Chris Tarrant was there for all 15 years, and he was one of the first people to admit that the original show had “run its course.”
This is great news for fans of Jeremy Clarkson and Who Wants To Be A Millionaire? Many thought that the show had run its course in 2014 when it went off the air after a remarkable 15-year run that peaked with over 19 million viewers tuning in back in 1999. Former host Chris Tarrant was the driving force behind the show’s original run. He was there for all 15 years, and he was one of the first people to admit that the original show had “run its course.”
Now, it’s getting dusted off with the always loquacious Clarkson taking the host’s seat from Tarrant. It’s going to be an interesting mix having Clarkson serve as the game show’s host. The former Top Gear host appears to be looking forward to his new gig, taking to Twitter to say, “I have always loved the show and am thrilled to be involved with its rebirth.” Clarkson also admitted to being a “big fan” of quiz shows and is “looking forward to hosting the show and, hopefully, make a few millionaires.”
The goal is to answer all 15 questions successfully in order to win the £1 million prize
For those who are unfamiliar with Who Wants To Be A Millionaire?, the show involves contestants getting asked a series of questions that increase in difficulty the further they go up a money ladder. The goal is to answer all 15 questions successfully in order to win the £1 million prize. Contestants are given a series of lifelines, including asking the audience, phoning a friend, or taking a 50:50 option. If a contestant exhausts all three lifelines and gets a wrong answer, he moves down to a specific rung on the ladder, taking home that “base” prize for his efforts. In the course of its original 15-year run, the U.K. version of the show saw five winners going home with the £1 million top prize.

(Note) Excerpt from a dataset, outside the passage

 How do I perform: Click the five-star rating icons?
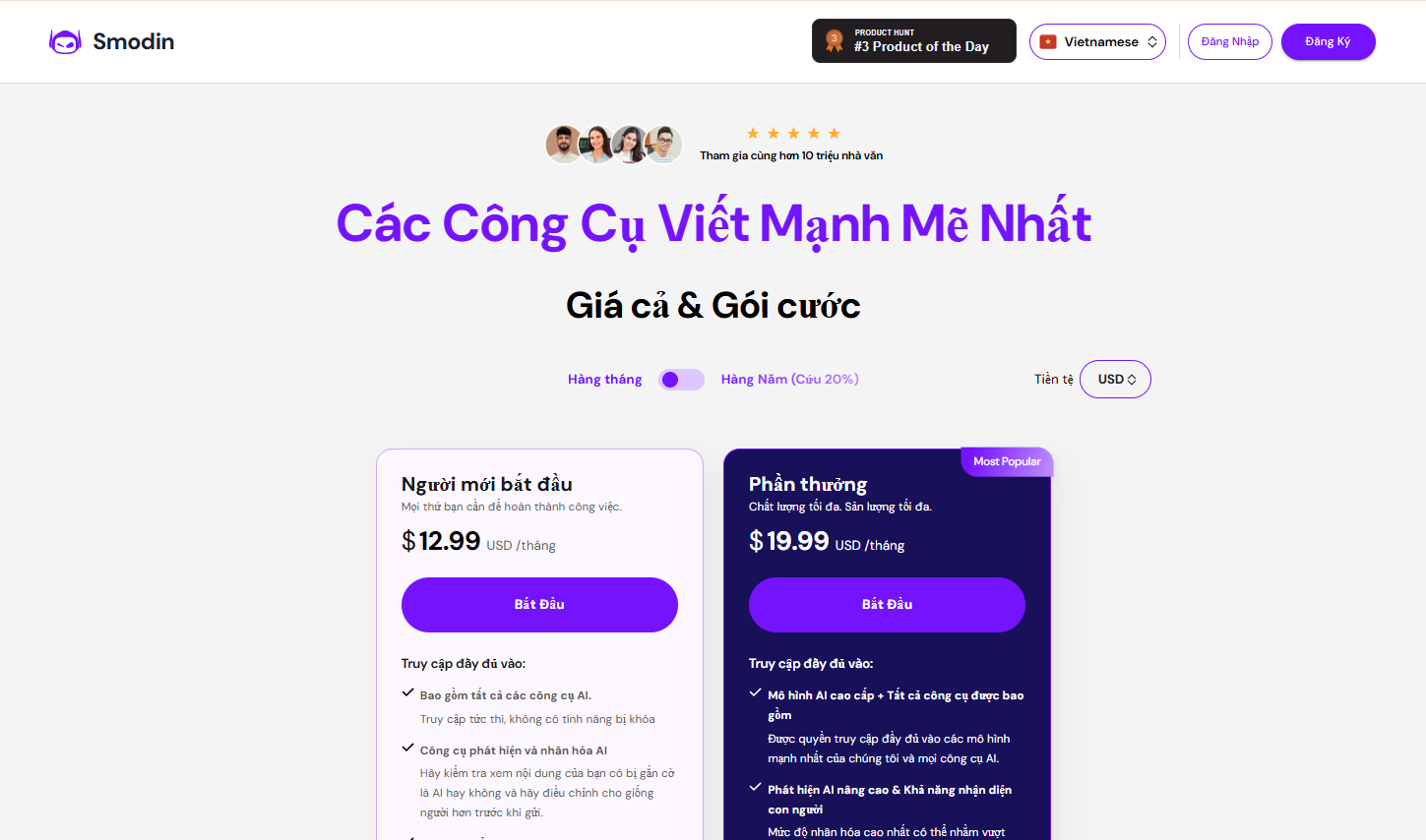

The previous incarnation of the show also became so popular that it spawned versions globally, including in the U.S., India, Australia, Japan, Russia, and the Philippines. It also served as the inspiration behind the Oscar-winning film, Slumdog Millionaire.
For its part, ITV has high hopes that the returning show will reignite interest in the brand. “I hope Millionaire will be introduced to a whole new generation,” ITV’s head of entertainment, Siobhan Greene, said. “And, with TV legend Jeremy Clarkson asking the questions, frankly anything could happen. I can’t wait."
We certainly can’t wait ourselves. It’d be fun to see Jezza in that kind of environment. Maybe, just maybe, he could get tips from Richard Hammond on how to be a “serious” host. Just a thought.